Al signor Rota, dico che ha ragione. È vero, può essere faticoso vivere in comunità cristiane dove alcuni sembrano essersi fatti abbindolare dalla versione riveduta e scorretta del Vangelo per cui bisognerebbe seguire Gesù e riconoscerlo, come lui ci ha insegnato, nei nostri fratelli e sorelle in umanità più deboli ma “fino a un certo punto” e limitandoci a quelli di una certa discendenza e cittadinanza. Ma non abbiamo alternativa al farci riconoscere per come ci amiamo tra di noi. E dobbiamo fare e pregare, affinché i sacerdoti, le persone consacrate e i laici impegnati, che di queste comunità parrocchiali sono riferimento, ci aiutino a camminare in questa direzione. Certo, chi sparla del Papa e dei vescovi che sono in comunione con lui e li attacca con pretesti ridicoli e furibondi, e bestemmia il nome e la vita dei poveri e dunque del Dio infine rivelato in Gesù Cristo, dovrebbe farsi qualche domanda. La Chiesa non è una caserma, ma chi si dice cattolico e non ascolta e non vuole bene al Papa, che cattolico è?

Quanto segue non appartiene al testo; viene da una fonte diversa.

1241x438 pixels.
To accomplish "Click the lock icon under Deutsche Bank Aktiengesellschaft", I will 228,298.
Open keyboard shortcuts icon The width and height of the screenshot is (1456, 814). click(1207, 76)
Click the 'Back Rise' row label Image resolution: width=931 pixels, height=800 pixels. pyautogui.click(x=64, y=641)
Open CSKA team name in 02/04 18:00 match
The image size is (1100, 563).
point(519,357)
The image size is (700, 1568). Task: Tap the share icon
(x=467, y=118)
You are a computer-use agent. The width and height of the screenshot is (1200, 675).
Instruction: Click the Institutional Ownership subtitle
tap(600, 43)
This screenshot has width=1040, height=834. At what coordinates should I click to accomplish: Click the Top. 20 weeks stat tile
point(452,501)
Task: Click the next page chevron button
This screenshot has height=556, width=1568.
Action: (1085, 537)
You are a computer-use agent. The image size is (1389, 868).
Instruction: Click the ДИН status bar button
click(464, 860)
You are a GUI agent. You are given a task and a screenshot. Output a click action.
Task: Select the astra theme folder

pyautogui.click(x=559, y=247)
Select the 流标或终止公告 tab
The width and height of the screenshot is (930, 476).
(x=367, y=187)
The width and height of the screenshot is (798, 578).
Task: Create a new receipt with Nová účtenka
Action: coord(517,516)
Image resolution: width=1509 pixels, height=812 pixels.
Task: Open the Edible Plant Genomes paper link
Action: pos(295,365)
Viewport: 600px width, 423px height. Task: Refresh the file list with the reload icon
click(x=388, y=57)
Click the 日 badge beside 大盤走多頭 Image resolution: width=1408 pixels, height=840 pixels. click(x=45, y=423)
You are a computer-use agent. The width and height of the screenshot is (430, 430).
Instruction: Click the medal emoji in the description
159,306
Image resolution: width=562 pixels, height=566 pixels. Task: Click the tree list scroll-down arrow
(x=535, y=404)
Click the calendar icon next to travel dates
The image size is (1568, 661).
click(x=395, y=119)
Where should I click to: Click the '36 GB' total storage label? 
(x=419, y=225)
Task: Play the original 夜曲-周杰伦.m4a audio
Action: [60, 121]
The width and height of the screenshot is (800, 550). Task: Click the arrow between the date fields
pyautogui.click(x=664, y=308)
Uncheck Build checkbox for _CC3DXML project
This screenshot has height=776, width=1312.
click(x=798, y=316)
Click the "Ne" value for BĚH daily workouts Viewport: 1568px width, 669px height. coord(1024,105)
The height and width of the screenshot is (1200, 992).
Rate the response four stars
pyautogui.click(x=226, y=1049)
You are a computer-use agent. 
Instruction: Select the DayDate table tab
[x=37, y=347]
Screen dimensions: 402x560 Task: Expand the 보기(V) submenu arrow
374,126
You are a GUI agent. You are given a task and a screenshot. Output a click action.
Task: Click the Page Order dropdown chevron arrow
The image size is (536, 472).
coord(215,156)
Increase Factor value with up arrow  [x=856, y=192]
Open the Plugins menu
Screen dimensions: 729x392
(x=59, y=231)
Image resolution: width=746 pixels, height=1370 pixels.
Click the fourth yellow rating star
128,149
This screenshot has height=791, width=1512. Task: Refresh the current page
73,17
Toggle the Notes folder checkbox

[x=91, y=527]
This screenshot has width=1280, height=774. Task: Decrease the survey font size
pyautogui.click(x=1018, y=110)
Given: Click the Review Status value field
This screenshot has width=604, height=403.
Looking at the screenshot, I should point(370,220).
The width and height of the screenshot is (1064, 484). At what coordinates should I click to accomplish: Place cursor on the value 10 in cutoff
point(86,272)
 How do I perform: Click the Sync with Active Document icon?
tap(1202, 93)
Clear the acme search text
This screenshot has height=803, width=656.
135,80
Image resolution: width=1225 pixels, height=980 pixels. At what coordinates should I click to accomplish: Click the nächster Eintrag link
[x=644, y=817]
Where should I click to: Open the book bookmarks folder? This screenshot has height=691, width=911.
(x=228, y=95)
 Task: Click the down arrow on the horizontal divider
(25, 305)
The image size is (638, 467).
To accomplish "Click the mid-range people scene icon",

Alla signora Beretta, dico invece che capisco le sue intenzioni e condivido l’appello a un fattivo realismo, e proprio per questo non sono d’accordo con l’immagine che lei conia di tanti cattolici impegnati come “forza di opposizione” nel nostro Paese. Credo che il compito dei cattolici oggi sia, più che mai e prima di tutto, quello di essere una “forza di ricostruzione” nella nostra società. Ci sono da difendere e rinsaldare le ragioni e le pratiche della solidarietà civile, da governare gli spiriti animali del capitalismo e dell’individualismo egotista, da sanare le piaghe della corruzione, da far vedere dove ci sta portando il disprezzo per la vita fragile, dei senza voce nati e non nati e dei poveri, da disarmare le parole… Altro che opposizione!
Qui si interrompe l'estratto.